Exercise description: Return every line of the listing below, unchanged in wording, order, and punctuation.

Pointing listing for text and elements:

════════════════════

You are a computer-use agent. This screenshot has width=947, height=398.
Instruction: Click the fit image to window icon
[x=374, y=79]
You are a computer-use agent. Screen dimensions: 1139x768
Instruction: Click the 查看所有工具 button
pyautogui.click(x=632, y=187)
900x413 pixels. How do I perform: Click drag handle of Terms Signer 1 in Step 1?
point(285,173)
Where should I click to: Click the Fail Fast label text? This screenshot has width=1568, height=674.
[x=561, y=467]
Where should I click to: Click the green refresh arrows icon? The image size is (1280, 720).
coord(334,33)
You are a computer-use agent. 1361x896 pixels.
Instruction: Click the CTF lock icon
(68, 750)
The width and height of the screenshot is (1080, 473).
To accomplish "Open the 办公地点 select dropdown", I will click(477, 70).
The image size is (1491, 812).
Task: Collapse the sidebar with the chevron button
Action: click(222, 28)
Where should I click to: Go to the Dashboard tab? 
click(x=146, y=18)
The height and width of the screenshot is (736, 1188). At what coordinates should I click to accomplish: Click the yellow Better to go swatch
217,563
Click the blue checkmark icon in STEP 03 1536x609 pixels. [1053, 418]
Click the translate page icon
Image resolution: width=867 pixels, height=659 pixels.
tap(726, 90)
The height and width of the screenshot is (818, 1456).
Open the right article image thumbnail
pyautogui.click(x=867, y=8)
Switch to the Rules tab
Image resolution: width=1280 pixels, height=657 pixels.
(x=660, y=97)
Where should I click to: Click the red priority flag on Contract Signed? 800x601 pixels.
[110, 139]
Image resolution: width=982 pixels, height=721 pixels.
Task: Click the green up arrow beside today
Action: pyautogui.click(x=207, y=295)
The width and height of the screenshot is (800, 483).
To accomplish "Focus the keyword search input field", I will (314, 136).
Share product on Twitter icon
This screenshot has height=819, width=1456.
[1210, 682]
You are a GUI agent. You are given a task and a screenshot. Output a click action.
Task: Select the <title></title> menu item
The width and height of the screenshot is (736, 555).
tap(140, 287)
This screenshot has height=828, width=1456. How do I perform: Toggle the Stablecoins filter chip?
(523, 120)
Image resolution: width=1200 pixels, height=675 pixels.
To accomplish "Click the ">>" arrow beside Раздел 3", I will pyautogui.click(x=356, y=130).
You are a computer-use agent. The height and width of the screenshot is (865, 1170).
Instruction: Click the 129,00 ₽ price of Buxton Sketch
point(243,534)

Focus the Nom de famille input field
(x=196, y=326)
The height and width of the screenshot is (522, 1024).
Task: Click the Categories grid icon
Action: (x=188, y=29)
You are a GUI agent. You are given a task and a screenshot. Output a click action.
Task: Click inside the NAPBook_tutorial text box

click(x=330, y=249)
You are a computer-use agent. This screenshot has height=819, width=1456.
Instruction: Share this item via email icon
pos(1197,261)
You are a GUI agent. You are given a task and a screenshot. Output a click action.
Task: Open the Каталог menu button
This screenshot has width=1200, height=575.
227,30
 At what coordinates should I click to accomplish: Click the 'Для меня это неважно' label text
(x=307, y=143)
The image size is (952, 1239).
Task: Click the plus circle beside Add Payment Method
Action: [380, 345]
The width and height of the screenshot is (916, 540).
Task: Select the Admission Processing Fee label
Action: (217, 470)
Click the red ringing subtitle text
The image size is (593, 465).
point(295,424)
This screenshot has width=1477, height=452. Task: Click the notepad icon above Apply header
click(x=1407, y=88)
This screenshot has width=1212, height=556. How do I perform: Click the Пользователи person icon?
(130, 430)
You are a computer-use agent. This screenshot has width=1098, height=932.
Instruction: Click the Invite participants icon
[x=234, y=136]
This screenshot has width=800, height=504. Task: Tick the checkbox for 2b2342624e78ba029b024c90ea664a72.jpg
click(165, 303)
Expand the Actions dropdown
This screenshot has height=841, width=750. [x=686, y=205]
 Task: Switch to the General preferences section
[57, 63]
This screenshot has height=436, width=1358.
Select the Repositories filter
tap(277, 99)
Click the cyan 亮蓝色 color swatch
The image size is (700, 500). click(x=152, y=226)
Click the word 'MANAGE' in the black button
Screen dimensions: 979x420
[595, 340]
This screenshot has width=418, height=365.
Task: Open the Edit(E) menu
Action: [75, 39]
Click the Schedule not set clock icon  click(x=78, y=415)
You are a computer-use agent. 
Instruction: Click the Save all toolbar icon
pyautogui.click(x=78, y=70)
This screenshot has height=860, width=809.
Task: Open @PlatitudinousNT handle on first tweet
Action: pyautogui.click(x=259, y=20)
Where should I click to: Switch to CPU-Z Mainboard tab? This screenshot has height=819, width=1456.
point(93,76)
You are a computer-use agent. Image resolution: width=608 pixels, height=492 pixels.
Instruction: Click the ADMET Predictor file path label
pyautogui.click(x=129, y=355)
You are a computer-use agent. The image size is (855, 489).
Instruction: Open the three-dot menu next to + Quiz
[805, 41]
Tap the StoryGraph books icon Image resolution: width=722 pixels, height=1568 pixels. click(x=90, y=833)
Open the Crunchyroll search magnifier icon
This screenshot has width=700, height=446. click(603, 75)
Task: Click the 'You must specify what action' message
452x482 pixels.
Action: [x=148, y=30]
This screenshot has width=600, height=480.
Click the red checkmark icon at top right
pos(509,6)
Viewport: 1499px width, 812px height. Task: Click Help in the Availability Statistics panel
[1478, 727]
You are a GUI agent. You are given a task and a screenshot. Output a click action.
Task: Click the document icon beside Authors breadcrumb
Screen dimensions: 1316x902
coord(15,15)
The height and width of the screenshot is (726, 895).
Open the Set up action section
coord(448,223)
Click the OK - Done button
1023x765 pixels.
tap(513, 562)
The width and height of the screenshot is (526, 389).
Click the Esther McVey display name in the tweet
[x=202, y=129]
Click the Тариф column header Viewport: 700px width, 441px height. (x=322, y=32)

════════════════════

Exercise response:
You are a computer-use agent. This screenshot has width=947, height=398.
Instruction: Click the fit image to window icon
[x=374, y=79]
You are a computer-use agent. Screen dimensions: 1139x768
Instruction: Click the 查看所有工具 button
pyautogui.click(x=632, y=187)
900x413 pixels. How do I perform: Click drag handle of Terms Signer 1 in Step 1?
point(285,173)
Where should I click to: Click the Fail Fast label text? This screenshot has width=1568, height=674.
[x=561, y=467]
Where should I click to: Click the green refresh arrows icon? The image size is (1280, 720).
coord(334,33)
You are a computer-use agent. 1361x896 pixels.
Instruction: Click the CTF lock icon
(68, 750)
The width and height of the screenshot is (1080, 473).
To accomplish "Open the 办公地点 select dropdown", I will click(477, 70).
The image size is (1491, 812).
Task: Collapse the sidebar with the chevron button
Action: click(222, 28)
Where should I click to: Go to the Dashboard tab? 
click(x=146, y=18)
The height and width of the screenshot is (736, 1188). At what coordinates should I click to accomplish: Click the yellow Better to go swatch
217,563
Click the blue checkmark icon in STEP 03 1536x609 pixels. [1053, 418]
Click the translate page icon
Image resolution: width=867 pixels, height=659 pixels.
tap(726, 90)
The height and width of the screenshot is (818, 1456).
Open the right article image thumbnail
pyautogui.click(x=867, y=8)
Switch to the Rules tab
Image resolution: width=1280 pixels, height=657 pixels.
(x=660, y=97)
Where should I click to: Click the red priority flag on Contract Signed? 800x601 pixels.
[110, 139]
Image resolution: width=982 pixels, height=721 pixels.
Task: Click the green up arrow beside today
Action: pyautogui.click(x=207, y=295)
The width and height of the screenshot is (800, 483).
To accomplish "Focus the keyword search input field", I will (314, 136).
Share product on Twitter icon
This screenshot has height=819, width=1456.
[1210, 682]
You are a GUI agent. You are given a task and a screenshot. Output a click action.
Task: Select the <title></title> menu item
The width and height of the screenshot is (736, 555).
tap(140, 287)
This screenshot has height=828, width=1456. How do I perform: Toggle the Stablecoins filter chip?
(523, 120)
Image resolution: width=1200 pixels, height=675 pixels.
To accomplish "Click the ">>" arrow beside Раздел 3", I will pyautogui.click(x=356, y=130).
You are a computer-use agent. The height and width of the screenshot is (865, 1170).
Instruction: Click the 129,00 ₽ price of Buxton Sketch
point(243,534)

Focus the Nom de famille input field
(x=196, y=326)
The height and width of the screenshot is (522, 1024).
Task: Click the Categories grid icon
Action: (x=188, y=29)
You are a GUI agent. You are given a task and a screenshot. Output a click action.
Task: Click inside the NAPBook_tutorial text box

click(x=330, y=249)
You are a computer-use agent. This screenshot has height=819, width=1456.
Instruction: Share this item via email icon
pos(1197,261)
You are a GUI agent. You are given a task and a screenshot. Output a click action.
Task: Open the Каталог menu button
This screenshot has width=1200, height=575.
227,30
 At what coordinates should I click to accomplish: Click the 'Для меня это неважно' label text
(x=307, y=143)
The image size is (952, 1239).
Task: Click the plus circle beside Add Payment Method
Action: [380, 345]
The width and height of the screenshot is (916, 540).
Task: Select the Admission Processing Fee label
Action: (217, 470)
Click the red ringing subtitle text
The image size is (593, 465).
point(295,424)
This screenshot has width=1477, height=452. Task: Click the notepad icon above Apply header
click(x=1407, y=88)
This screenshot has width=1212, height=556. How do I perform: Click the Пользователи person icon?
(130, 430)
You are a computer-use agent. This screenshot has width=1098, height=932.
Instruction: Click the Invite participants icon
[x=234, y=136]
This screenshot has width=800, height=504. Task: Tick the checkbox for 2b2342624e78ba029b024c90ea664a72.jpg
click(165, 303)
Expand the Actions dropdown
This screenshot has height=841, width=750. [x=686, y=205]
 Task: Switch to the General preferences section
[57, 63]
This screenshot has height=436, width=1358.
Select the Repositories filter
tap(277, 99)
Click the cyan 亮蓝色 color swatch
The image size is (700, 500). click(x=152, y=226)
Click the word 'MANAGE' in the black button
Screen dimensions: 979x420
[595, 340]
This screenshot has width=418, height=365.
Task: Open the Edit(E) menu
Action: [75, 39]
Click the Schedule not set clock icon  click(x=78, y=415)
You are a computer-use agent. 
Instruction: Click the Save all toolbar icon
pyautogui.click(x=78, y=70)
This screenshot has height=860, width=809.
Task: Open @PlatitudinousNT handle on first tweet
Action: pyautogui.click(x=259, y=20)
Where should I click to: Switch to CPU-Z Mainboard tab? This screenshot has height=819, width=1456.
point(93,76)
You are a computer-use agent. Image resolution: width=608 pixels, height=492 pixels.
Instruction: Click the ADMET Predictor file path label
pyautogui.click(x=129, y=355)
You are a computer-use agent. The image size is (855, 489).
Instruction: Open the three-dot menu next to + Quiz
[805, 41]
Tap the StoryGraph books icon Image resolution: width=722 pixels, height=1568 pixels. click(x=90, y=833)
Open the Crunchyroll search magnifier icon
This screenshot has width=700, height=446. click(603, 75)
Task: Click the 'You must specify what action' message
452x482 pixels.
Action: [x=148, y=30]
This screenshot has width=600, height=480.
Click the red checkmark icon at top right
pos(509,6)
Viewport: 1499px width, 812px height. Task: Click Help in the Availability Statistics panel
[1478, 727]
You are a GUI agent. You are given a task and a screenshot. Output a click action.
Task: Click the document icon beside Authors breadcrumb
Screen dimensions: 1316x902
coord(15,15)
The height and width of the screenshot is (726, 895).
Open the Set up action section
coord(448,223)
Click the OK - Done button
1023x765 pixels.
tap(513, 562)
The width and height of the screenshot is (526, 389).
Click the Esther McVey display name in the tweet
[x=202, y=129]
Click the Тариф column header Viewport: 700px width, 441px height. (x=322, y=32)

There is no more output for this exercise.